* Work to be completed *
Copy each line from the data that has the word "resolution" in it.

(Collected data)
----

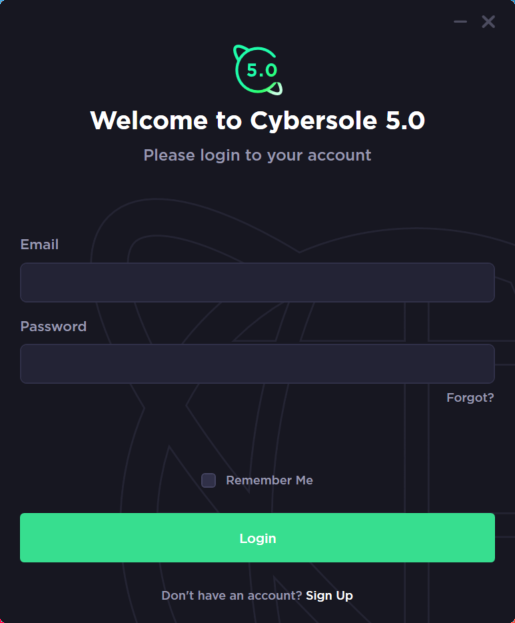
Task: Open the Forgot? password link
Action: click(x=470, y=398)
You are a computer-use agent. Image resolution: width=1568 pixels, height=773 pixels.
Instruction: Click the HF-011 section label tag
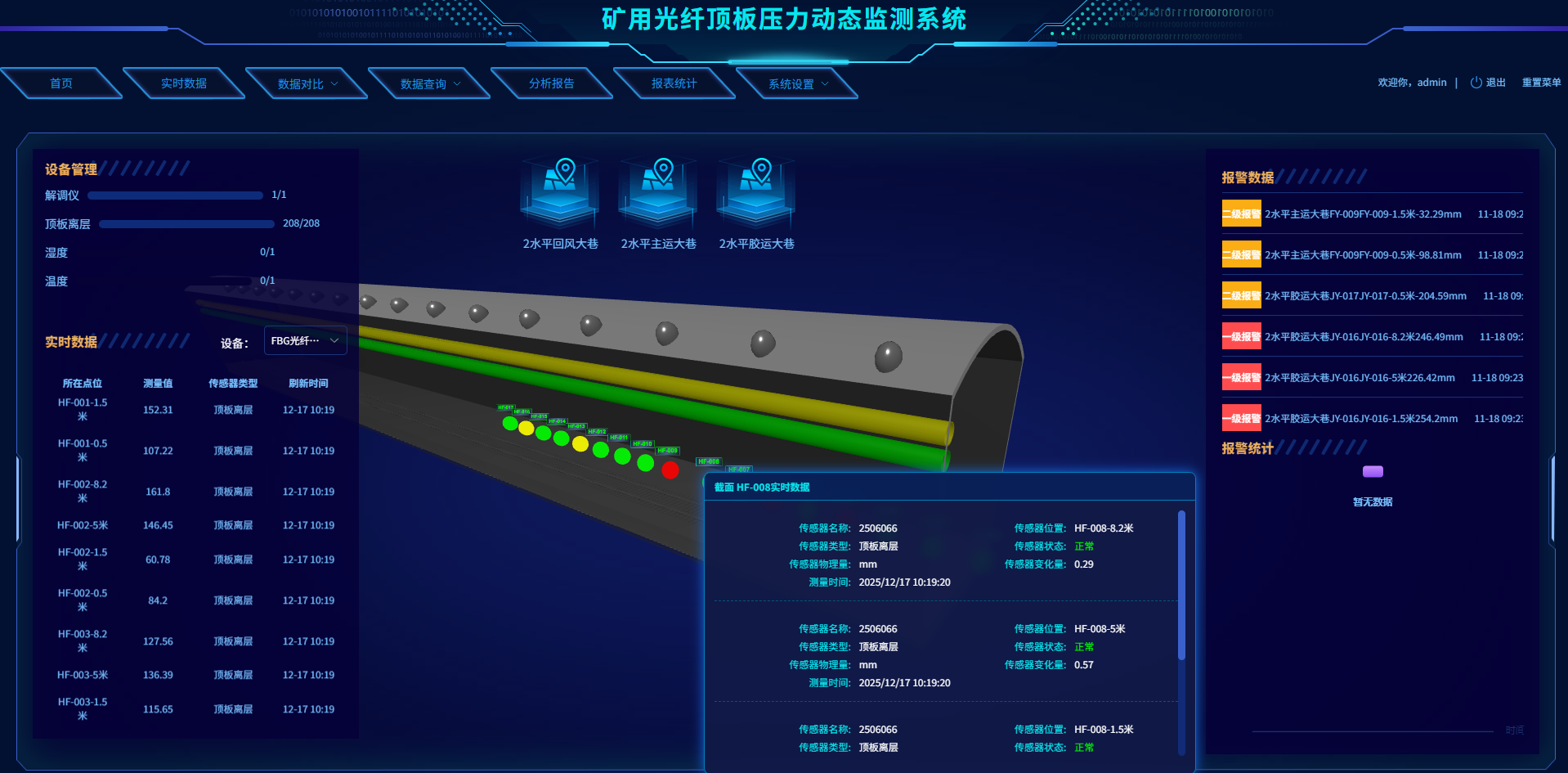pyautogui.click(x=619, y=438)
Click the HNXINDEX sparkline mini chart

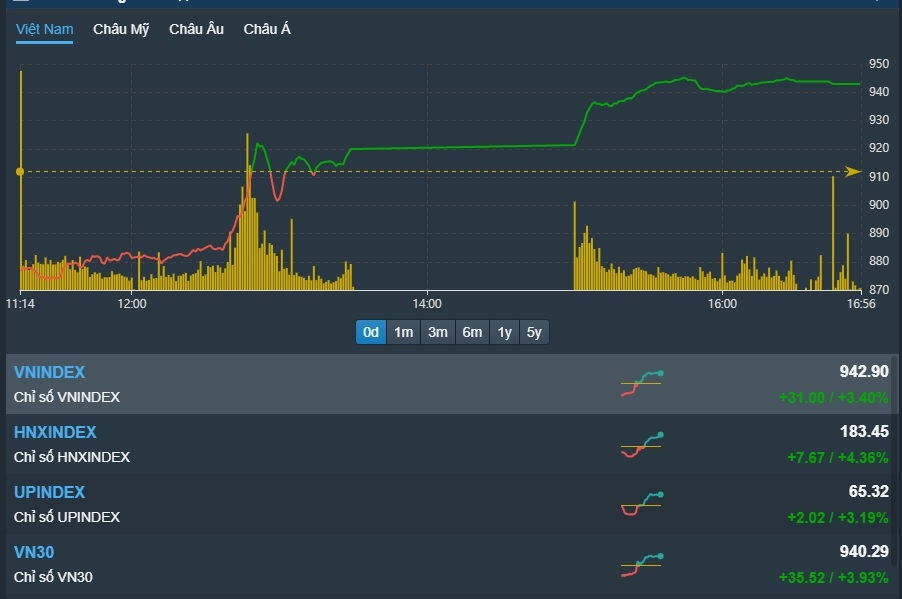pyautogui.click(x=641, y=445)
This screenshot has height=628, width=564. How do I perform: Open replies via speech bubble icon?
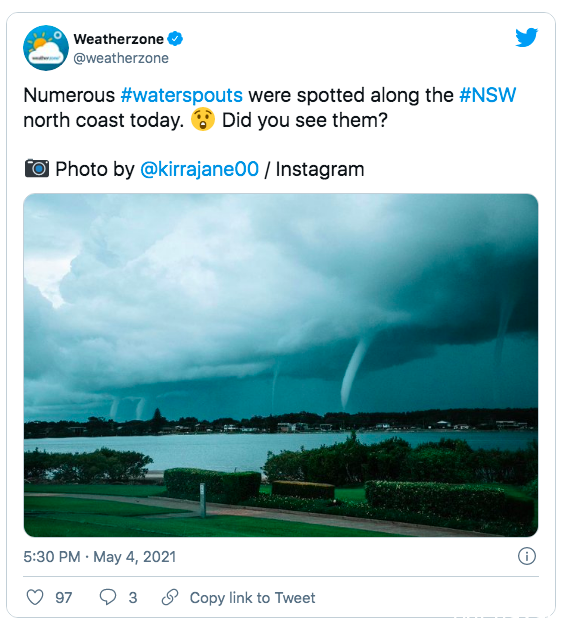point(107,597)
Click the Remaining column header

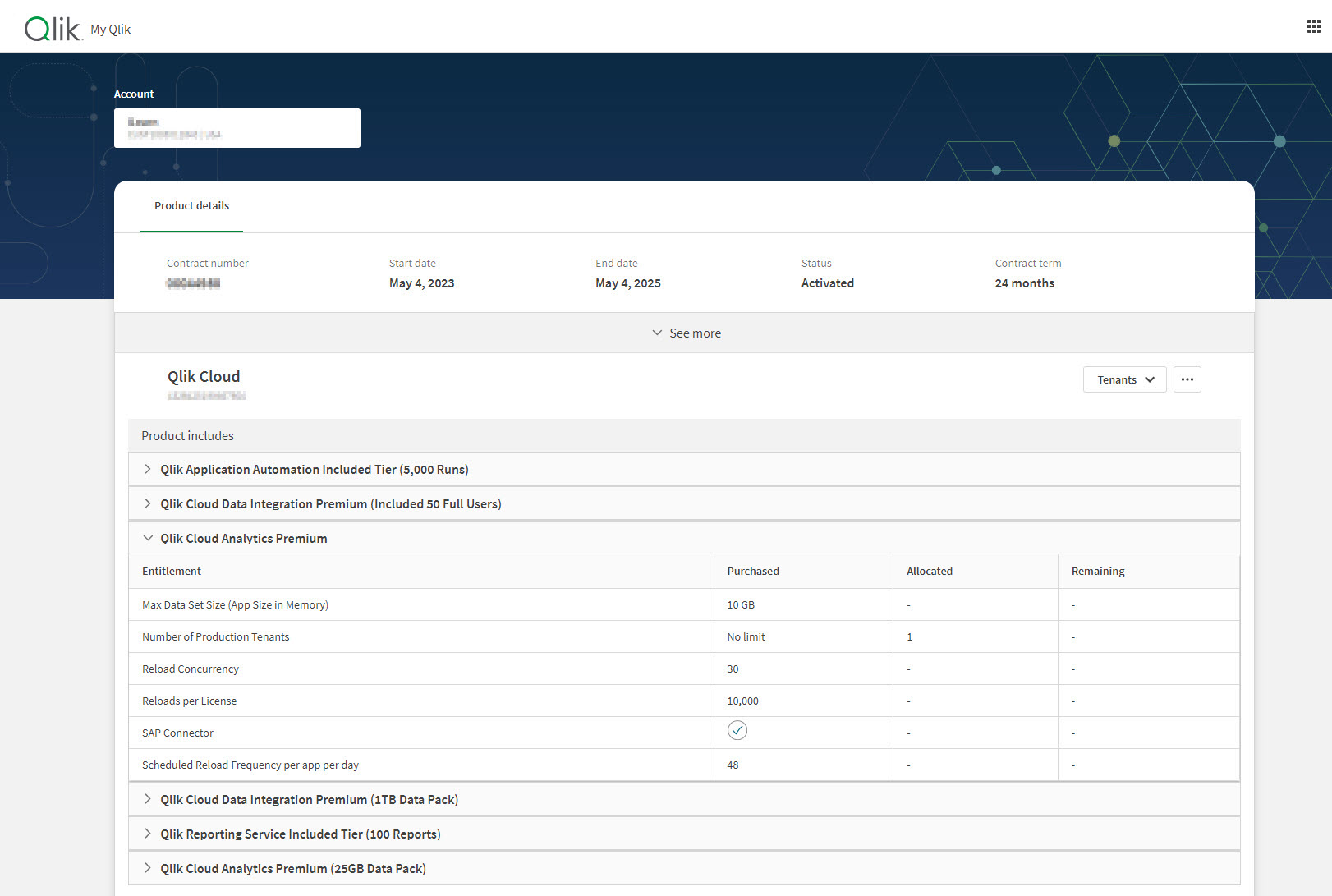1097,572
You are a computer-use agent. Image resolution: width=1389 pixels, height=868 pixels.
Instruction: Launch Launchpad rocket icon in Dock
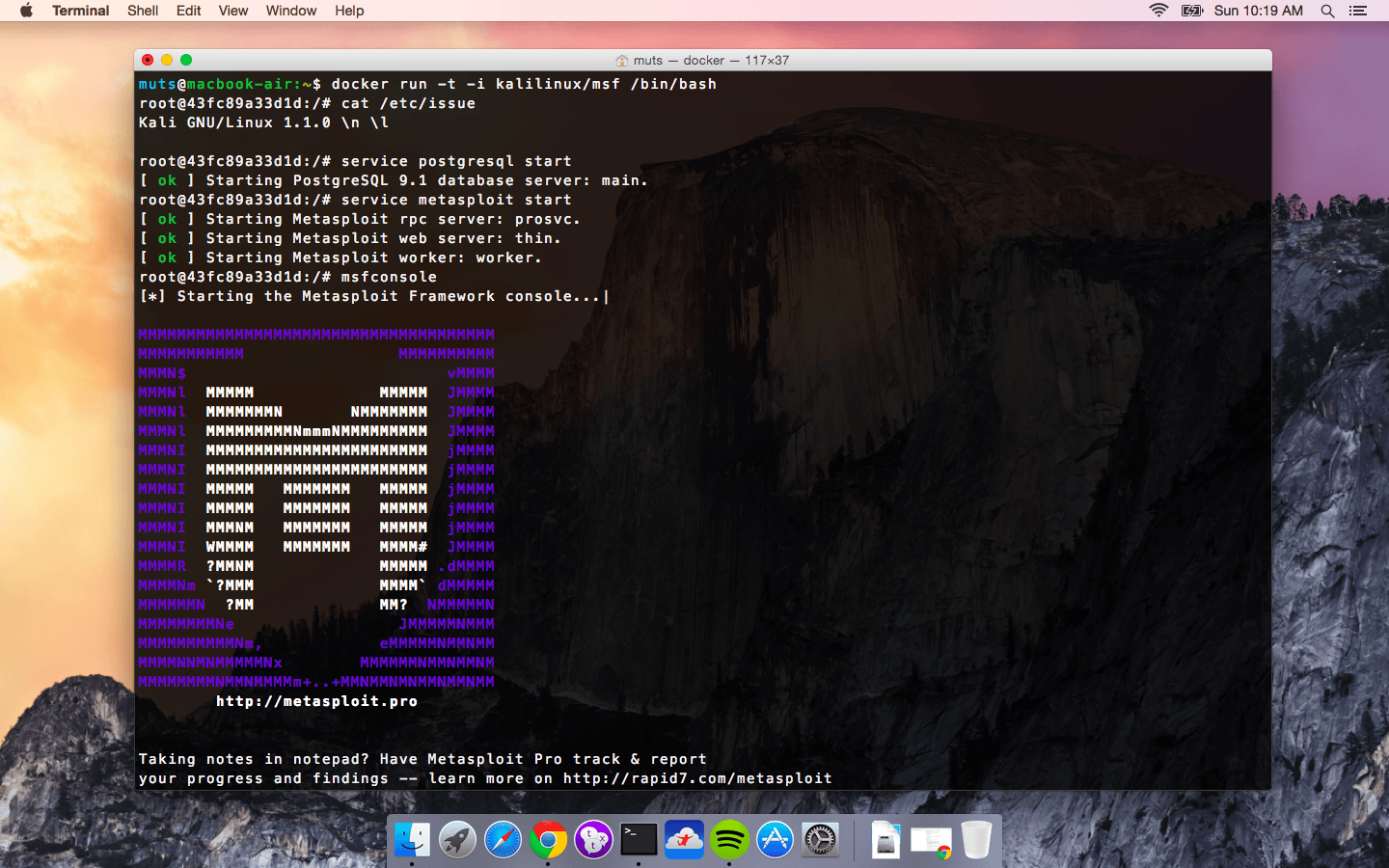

----

* Answer box *
You are a computer-use agent. Image resolution: width=1568 pixels, height=773 pixels.
You are a computer-use agent. Image resolution: width=1389 pixels, height=868 pixels.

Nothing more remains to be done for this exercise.